His driveway, his neighborhood, his movie.
Coyle, a 64-year-old actor, screenwriter and director, has filmed three feature films in Minnesota before. But never so close to home.
He based his screenplay for the film, “Unholy Communion,” on a book of the same name written by Scandia author Thomas Rumreich and published by Beaver’s Pond Press, the company Coyle’s wife owns. He cast as its stars two actors who grew up in Minnesota — Vincent Kartheiser, known for playing Pete Campbell in “Mad Men,” and Adam Bartley, known for playing “The Ferg” on the TV series “Longmire.”
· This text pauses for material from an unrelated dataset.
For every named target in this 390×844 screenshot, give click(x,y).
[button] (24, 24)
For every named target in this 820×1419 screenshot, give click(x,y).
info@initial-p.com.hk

Then, over the course of four weeks in January and February, he and his team shot the movie mostly in the West 7th neighborhood — its vintage bars, storefronts and houses standing in for the story’s small-town setting. They filmed in Keenan’s Bar and Grill, the Day by Day Cafe and Mancini’s Char House.
Coyle’s family dentist lent his offices. A neighbor lent his truck.
“There aren’t a lot of film shoots that happen here,” Coyle said. “Then there really aren’t a lot that originate from here. ... But I personally love the visual opportunities of the Twin Cities because they’re just so different from each other.”